W ubiegłym roku informowaliśmy o przejęciu przez Google pierwszej spółki technologicznej w Polsce, a mianowicie o nabyciu 100 proc. udziałów krakowskiego Semihalfu.
Semihalf to firma założona w 2006 r. przez Rafała Jaworowskiego i Bartłomieja Siękę. Jej profil działalności bardziej pasuje do firm działających w Dolinie Krzemowej. Zajmuje się tzw. programowaniem niskopoziomowym, odpowiedzialnym np. za działanie procesorów. Większość klientów firmy pochodziła z USA, głównie z Doliny Krzemowej, i Izraela, czyli centrum współczesnego świata projektowania zaawansowanych półprzewodników. W 2010 r. zaczęła współpracę z Google'em. Stworzyła wtedy prototyp tabletu z ekranem dotykowym (był to czas, kiedy miał pojawić się pierwszy iPad Apple’a). Później Semihalf zaczął rozwijać jądro ChromeOS, czyli systemu operacyjnego chromebooków. Najprawdopodobniej to skłoniło amerykańskiego giganta do przejęcia. Wartość transakcji nie została podana, ale poprzedni właściciel Semihalfu w sprawozdaniu finansowym zaksięgował 35,7 mln zł z tytułu sprzedaży udziałów. Biorąc pod uwagę wyceny firm technologicznych, najprawdopodobniej nie była to całkowita wartość transakcji.
Po zmianie właściciela krakowska spółka nabrała rozpędu. W ubiegłym roku jej przychody wzrosły do 47,9 mln zł z 37,4 mln zł rok wcześniej. Koszty działalności operacyjnej wyraźnie spadły - do 16,6 mln zł z 23,9. Tym samym zysk netto wzrósł do blisko 22 mln zł z 11,7. W tym kontekście mogą nieco dziwić plany wobec niej na bieżący rok.
Poznaj program kongresu "Business Intelligence" >>
„Spółka planuje otwarcie postępowania likwidacyjnego przed 31 grudnia 2024 r.” – napisał zarząd w sprawozdaniu z działalności.
W praktyce firma już na koniec ubiegłego roku wyglądała, jakby przygotowywała się do likwidacji. Na koniec grudnia zatrudniała dwie osoby na umowę o pracę w porównaniu do 45 osób rok wcześniej. Strona internetowa już od pewnego czasu nie działa, a kilka miesięcy temu w mediach społecznościowych pojawił się wpis, w którym spółka dziękuje przyjaciołom, klientom i partnerom za zaufanie, wieloletnią współpracę i pomoc w budowaniu biznesu.

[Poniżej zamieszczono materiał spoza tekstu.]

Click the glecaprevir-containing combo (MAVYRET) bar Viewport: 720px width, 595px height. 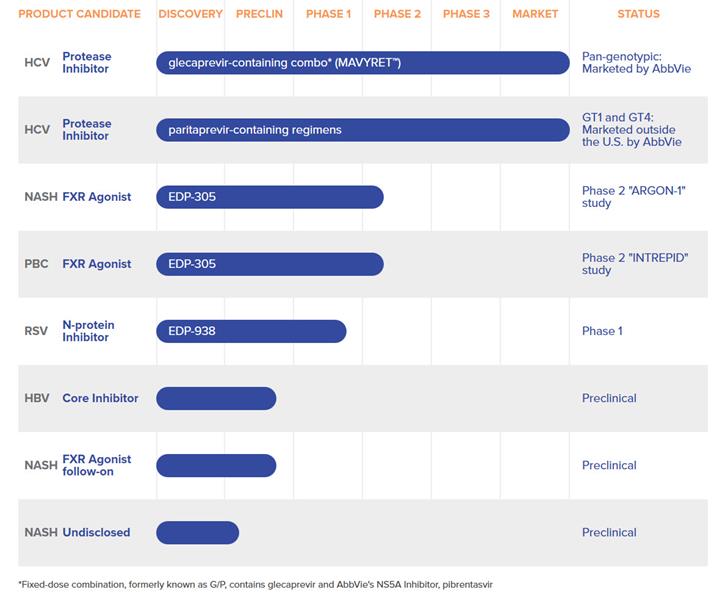coord(362,63)
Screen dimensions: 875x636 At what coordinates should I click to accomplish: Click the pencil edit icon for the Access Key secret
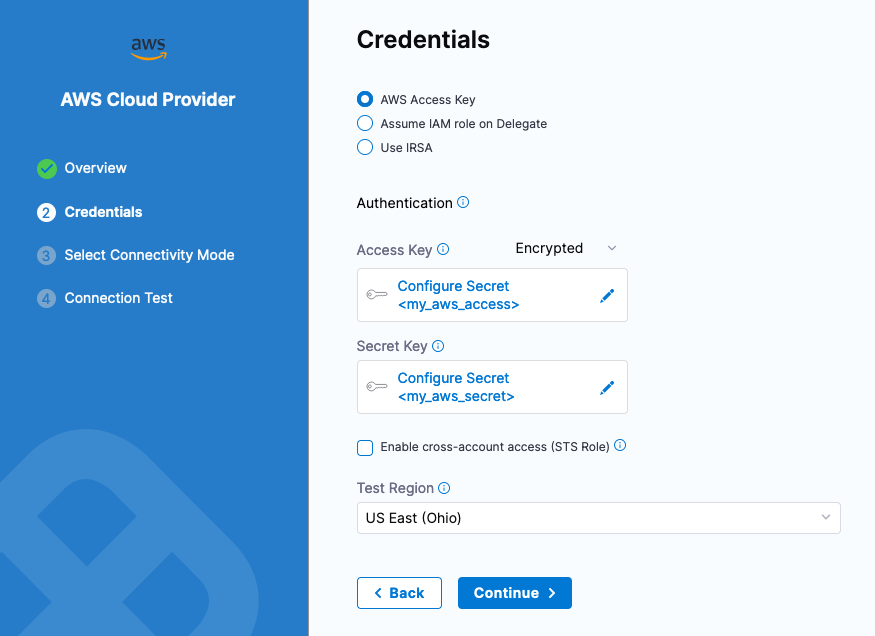tap(607, 294)
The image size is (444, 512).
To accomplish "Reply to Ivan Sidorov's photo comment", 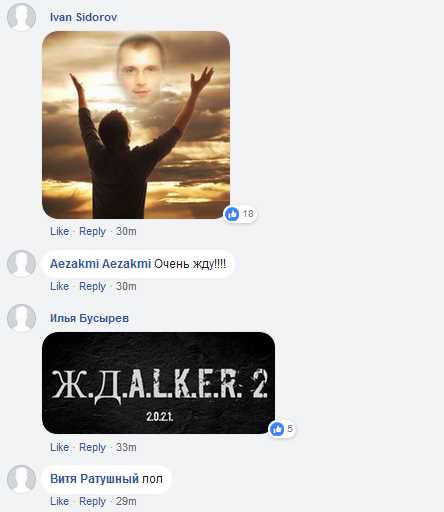I will 92,231.
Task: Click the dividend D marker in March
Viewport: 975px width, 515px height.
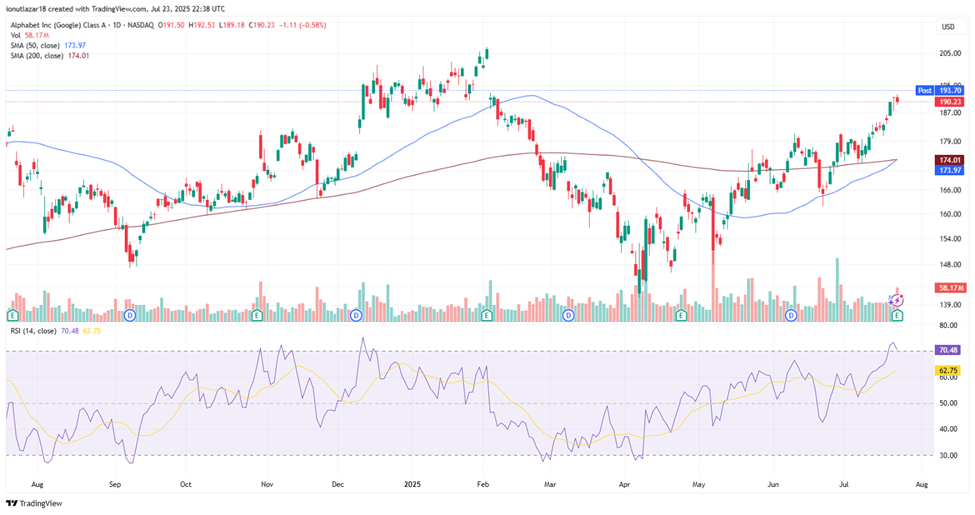Action: (568, 315)
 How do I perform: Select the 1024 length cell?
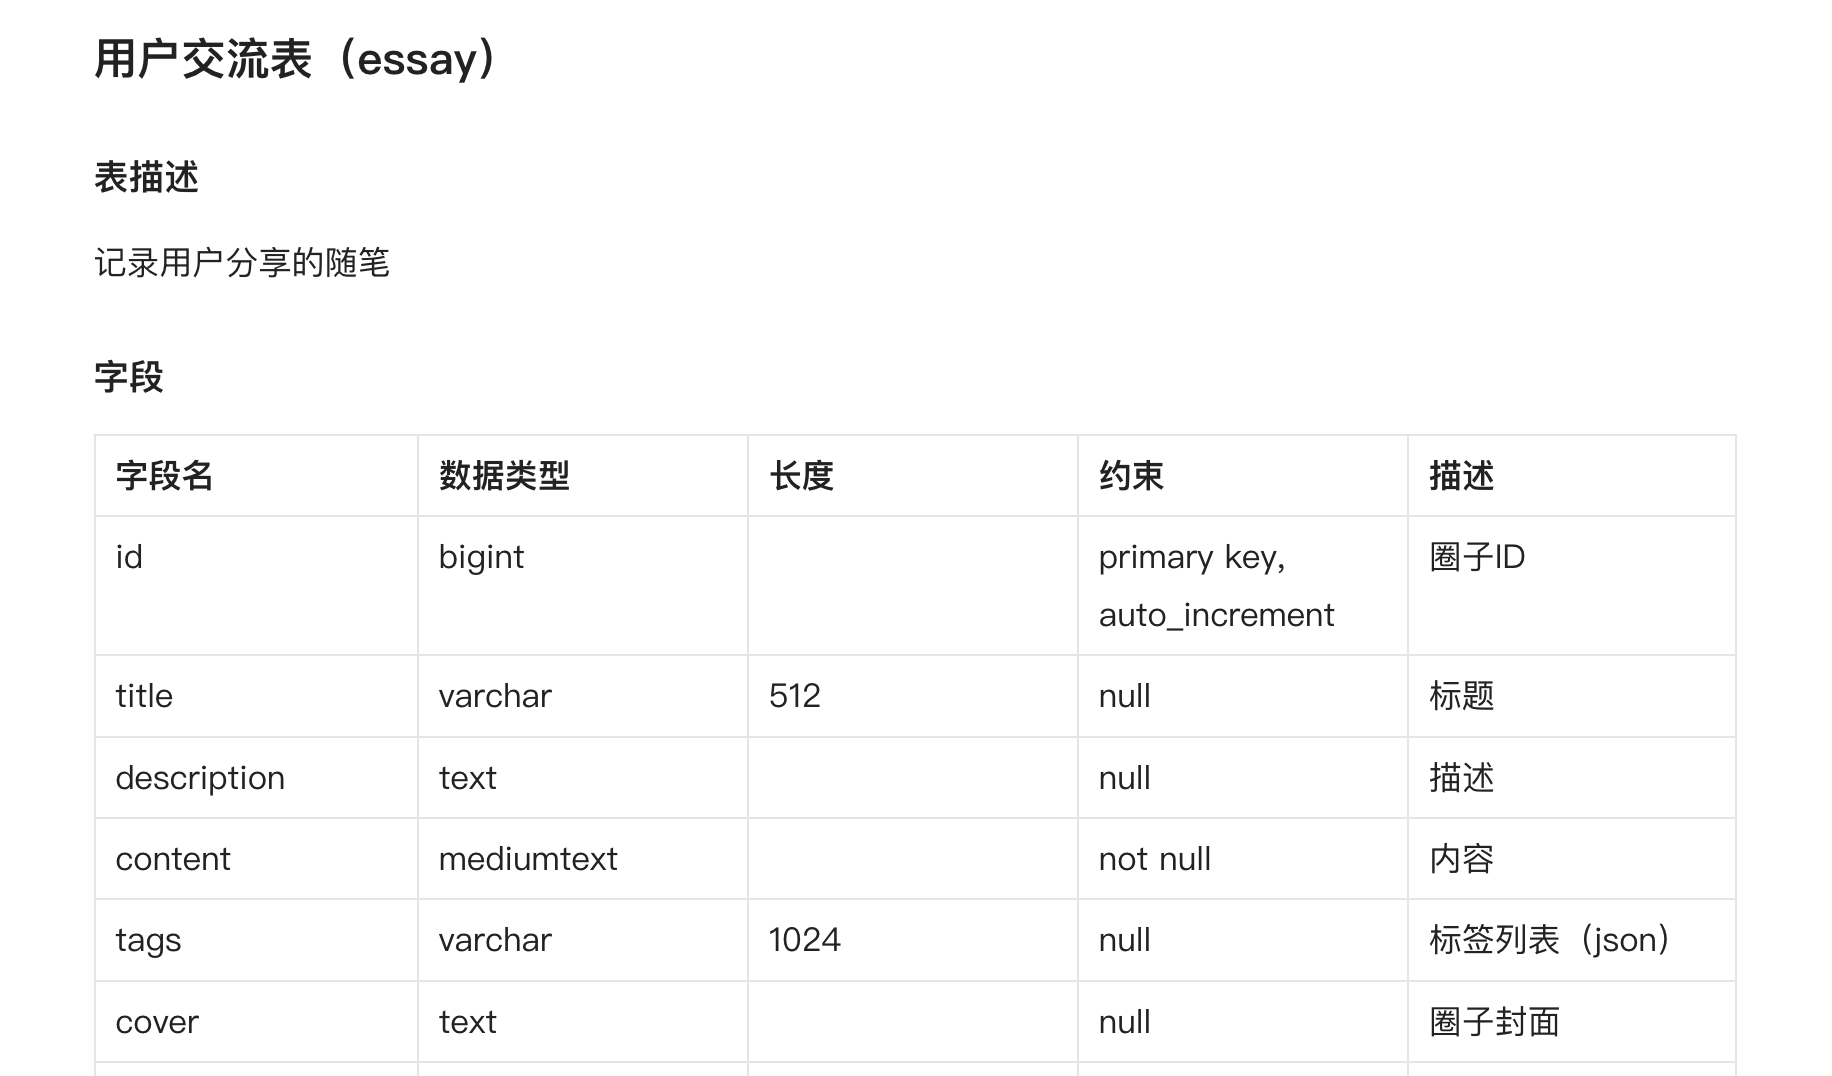point(805,940)
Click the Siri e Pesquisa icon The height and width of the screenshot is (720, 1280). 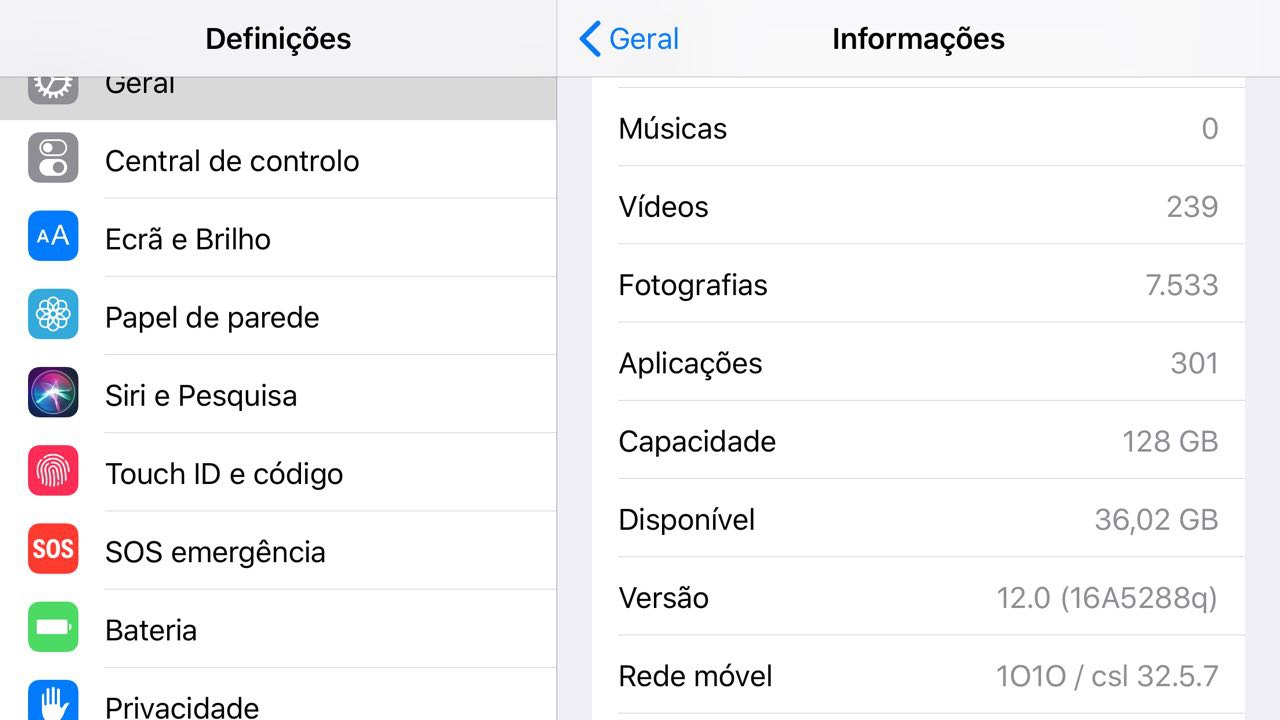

„Nasz zespół staje obecnie przed kolejnymi wyzwaniami i jest na nowej drodze rozwoju. To, co udało nam się wspólnie zrobić, pozostanie świadectwem kultury Semihalf – pełnego zaangażowania, przywiązania do jakości i pokonywania najtrudniejszych problemów na styku software’u i sprzętu. Jesteśmy dumni z naszych projektów, publikacji, prac naukowych, podcastów i tysięcy commitów w świecie open-source. (…). Do zobaczenia w innej czaso-przestrzeni” – napisała spółka.
Ze sprawozdania finansowego Semihalfu za 2023 r. wynika, że praktycznie całość ubiegłorocznych przychodów była zrealizowana z prac na rzecz podmiotów powiązanych, czyli w praktyce spółek z grupy Alphabet. Stąd zapewne decyzja o likwidacji, która w praktyce będzie oznaczała przejęcie zasobów. Jak informuje biuro prasowe Google’a, zespół Semihalfu dołączy do zespołu amerykańskiego giganta.
Google Poland ubiegły rok może zaliczyć do udanych. Firma zanotowała wzrost przychodów do 1,27 mld zł z 1,07 mld zł. „Spółka przychody operacyjne uzyskuje ze świadczenia usług z zakresu reklamy i marketingu oraz badań i rozwoju na rzecz spółek z grupy. Sytuacja rynkowa spółki jest w niskim stopniu zależna od bieżącej sytuacji makroekonomicznej w Polsce” – napisał zarząd w sprawozdaniu. Koszty działalności operacyjnej wzrosły do 1,12 mld zł z 965 mln zł. Największą pozycję stanowiły wynagrodzenia, które zwiększyły się do 511 mln zł z 384 mln zł. Zysk netto wzrósł do 100,9 mln zł z 70 mln zł rok wcześniej. Zatrudnienie w ubiegłym roku wzrosło do 1425 osób z poziomu 1268 osób w 2022 r.